Convinto, come Eduardo Kohn, che la nostra incapacità di affrontare la crisi climatica sia un fallimento sociale e politico, ma soprattutto un fallimento dell'immaginazione, Powers con Smarrimento (Bewilderment) cerca di indicare una strada, ambientata in un futuro prossimo, pre-apocalittico, ma a pochissima distanza dalla realtà, come se Trump avesse conquistato un secondo mandato. Il romanzo è centrato su tre personaggi: un astrobiologo, narrato in prima persona, alla ricerca di pianeti che abbiano il potenziale di ospitare la vita; una moglie amatissima morta accidentalmente, ma sempre presente come un riverbero del vivente, soprattutto nella mente del figlio di nove anni. Robin è un bambino disfunzionale, dotato di un'originalissima sensibilità, forse un po' autistico, luminoso e implacabile critico della morale mainstream. Sia come sia, un personaggio assolutamente indimenticabile, come il suo percorso di guarigione psichica, intorno al quale si costruisce una possibile risposta allo smarrimento sociale e individuale che annebbia le nostre esistenze.

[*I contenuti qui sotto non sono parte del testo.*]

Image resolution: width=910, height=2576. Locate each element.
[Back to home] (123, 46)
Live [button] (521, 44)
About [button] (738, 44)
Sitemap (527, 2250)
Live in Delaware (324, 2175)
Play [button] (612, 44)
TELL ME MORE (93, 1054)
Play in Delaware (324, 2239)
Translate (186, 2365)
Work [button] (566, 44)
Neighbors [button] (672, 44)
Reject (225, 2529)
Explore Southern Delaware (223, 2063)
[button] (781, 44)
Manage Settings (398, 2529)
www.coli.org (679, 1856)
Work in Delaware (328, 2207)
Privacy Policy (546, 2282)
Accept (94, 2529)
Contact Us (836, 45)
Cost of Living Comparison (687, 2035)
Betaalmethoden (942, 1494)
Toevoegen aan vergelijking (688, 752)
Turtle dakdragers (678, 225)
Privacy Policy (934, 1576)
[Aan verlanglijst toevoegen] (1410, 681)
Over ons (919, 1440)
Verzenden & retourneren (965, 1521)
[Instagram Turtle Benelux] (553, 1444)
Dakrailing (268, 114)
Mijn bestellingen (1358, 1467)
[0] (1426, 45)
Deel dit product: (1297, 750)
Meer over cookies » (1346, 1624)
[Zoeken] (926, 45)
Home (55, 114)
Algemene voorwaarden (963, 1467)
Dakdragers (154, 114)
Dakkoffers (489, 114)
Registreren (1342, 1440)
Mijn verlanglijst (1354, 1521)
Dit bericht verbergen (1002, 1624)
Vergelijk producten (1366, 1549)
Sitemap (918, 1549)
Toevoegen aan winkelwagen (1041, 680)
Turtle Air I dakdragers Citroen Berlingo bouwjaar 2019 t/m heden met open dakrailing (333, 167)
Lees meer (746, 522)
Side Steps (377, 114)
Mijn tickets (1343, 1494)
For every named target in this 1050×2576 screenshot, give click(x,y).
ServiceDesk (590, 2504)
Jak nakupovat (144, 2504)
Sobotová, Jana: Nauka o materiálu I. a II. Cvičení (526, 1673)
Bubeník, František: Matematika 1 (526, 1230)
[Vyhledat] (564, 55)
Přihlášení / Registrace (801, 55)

Una risposta che Kohn affida invece a Manari Ushigua, il capo della tribù Sapara, ai sogni, alle decine di personaggi umani, animali, vegetali che sono più che interlocutori. «Noi siamo gli altri» sentenziò nell'Elogio della fuga il grande neurobiologo e filosofo Henri Laborit, e questo Altro per Kohn è l'intera foresta tropicale, la sua vita multiforme, che diventa a tutti gli effetti un atto "politico", con il quale l'antropologo ci invita a «intraprendere un arduo processo di decolonizzazione del nostro pensiero». In altre parole, un sottrarsi attivo al domino della nostra concezione dualistica, centrata su ciò che consideriamo prerogativa esclusivamente umana, «le nostre anime, le nostre menti, le nostre culture». E proprio perché siamo inevitabilmente creature morali, a differenza degli altri viventi, non dobbiamo dimenticare la nostra intima natura, per permettere alle diverse vite oltre l'umano (e extramorali) di lavorare attraverso di noi con una pratica a tutti gli effetti etica. «Un'opera d'arte. Una strada alternativa immensamente rinvigorente per l'antropologia e la filosofia» ha detto Bruno Latour di questo libro vincitore nel 2014 del prestigioso Gregory Bateson Prize. Smarrimento ha invece guadagnato la short list del Booker Prize e la long list del National Book Awards, ma soprattutto premia la nostra immaginazione con una poesia metafisica che solo i grandi scrittori sono capaci di esprimere.
In conclusione, un libro è lo scivolo per l'altro, con un magnifico gioco di rimandi. E dopo è difficile tornare pacificati alle nostre esistenze cartesiane. Powers racconta così il suo primo incontro con una sequoia: «Quando ti trovi di fronte ad un essere vivente che è largo come una casa, alto come un campo di calcio e ha quasi due millenni, cominci a dirti: qui mi sono perso qualcosa di ovvio».